Par Raphaël Schraepen

(Suite de l’article paru dans le numéro précédent)

C’est en fantôme que Scott Walker va traverser la quasi-totalité des années septante. Il publie pourtant un cinquième album, qui ne sera pas titré « Scott 5 » comme on aurait pu s’y attendre, mais ‘Till The Band Comes In, d’après une des chansons. Signe de rupture avec le passé ? Besoin d’oublier l’échec de Scott 4 ? On ne le sait. Mais ce disque s’inscrit encore partiellement dans la suite logique de ce qu’il développe depuis 1967. Avec des différences. De façon exceptionnelle, toutes ses compositions sont cosignées par un certain Ady Semel, son manager d’un temps et son « censeur », selon lui. Il n’est plus question de « bordellos », en tout cas. Autre bizarrerie, un des morceaux (Long About Now) n’est pas chanté par lui mais par Esther Ofarim. De façon superficielle, on pourrait constater que l’album est bâti selon le même schéma que Scott 3 : d’abord, dix morceaux personnels, ensuite des reprises, sauf qu’ici ces dernières ne sont plus de Brel, mais des titres assez fades. Les dix chansons sont censées former un « concept », comme c’était la mode à l’époque, vaguement centré sur « la guerre et la solitude ». On peut y mettre ce qu’on veut, et pour la première fois depuis longtemps, on ressent des faiblesses dans son songwriting. Time Operator est un honteux tire-larmes, Joe est joli mais trop convenu. En revanche, Jean The Machine est un portrait hilarant de la paranoïa issue de la guerre froide – c’est peut-être la seule chanson de Scott Walker où on peut rire franchement ! Enfin, le diptyque final (‘Till The Band Comes In et The War Is Over) renoue avec l’artiste de l’intranquillité, avec notamment de subtiles secousses rythmiques inquiétantes au détour de mélodies qui semblaient rassurantes. L’album ne reçoit que des critiques négatives et est un nouvel échec public complet.

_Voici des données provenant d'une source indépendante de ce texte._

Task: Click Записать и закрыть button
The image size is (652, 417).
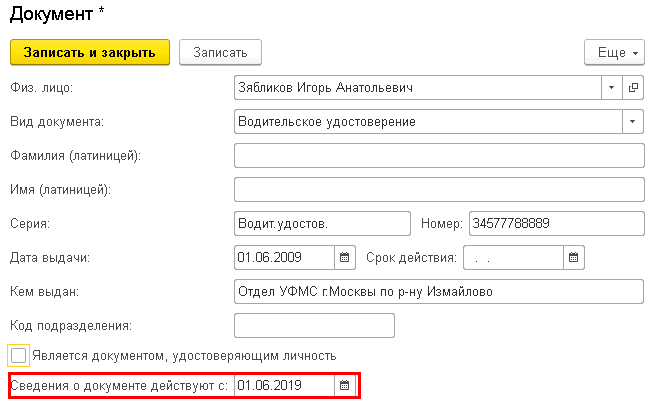Action: pyautogui.click(x=90, y=52)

C’est à partir de là que Walker entre dans des années de « wilderness », ou, plus précisément, il entame sa décennie de « paresse », comme il le dit lui-même. De 1971 à 1974, il sort pourtant un album par an dans l’indifférence générale. Il ne compose aucun des titres de ces disques. Les choix des reprises sont étranges. Beaucoup de thèmes de films. Des sucreries d’Henry Mancini côtoient des chansons plus dignes, de Randy Newman, de Caetano Veloso ou de Gordon Lightfoot, par exemple. Mais l’écoute de ses albums procure un étrange malaise : c’est comme si Scott Walker n’était pas là. Il chante comme dans sa cuisine. La production est indigente. Il a beau faire de bon choix (Sundown de Lightfoot, That’s How I Got To Memphis de Tom T. Hall ou Ain’t No Sunshine de Bill Withers), ses interprétations sont oubliées sitôt entendues. Pour les gens qui s’en souviendraient encore en 1974, Scott Walker est définitivement un has-been.

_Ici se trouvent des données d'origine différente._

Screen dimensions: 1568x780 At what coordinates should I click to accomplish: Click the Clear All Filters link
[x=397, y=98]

L’année suivante, les Walker Brothers décident de se reformer. Sur le papier, c’est sans doute la résurrection la moins excitante du moment. Qui se soucie des créateurs de The Sun Ain’t Gonna Shine Anymore l’année ou Led Zeppelin sort Physical Graffiti, Pink Floyd Wish You Were Here, la période où les gens qui comptent ont pour nom Lou Reed, David Bowie, John Cale ou Patti Smith ? Les trois faux frères renouent pourtant avec le succès avec une reprise de Tom Rush, No Regrets, qui sera n°7 dans les meilleures ventes britanniques. L’album éponyme marchera moins bien, malgré enfin une production décente et des vocaux à la hauteur. Il ne contient une fois de plus que des reprises, mais cette fois bien choisies et surtout bien interprétées : Curtis Mayfield, Kris Kristofferson ou la toute jeune encore Emmylou Harris. 1976 voit paraître un album « jumeau », Lines, tout aussi correct mais qui n’obtiendra pas le même succès.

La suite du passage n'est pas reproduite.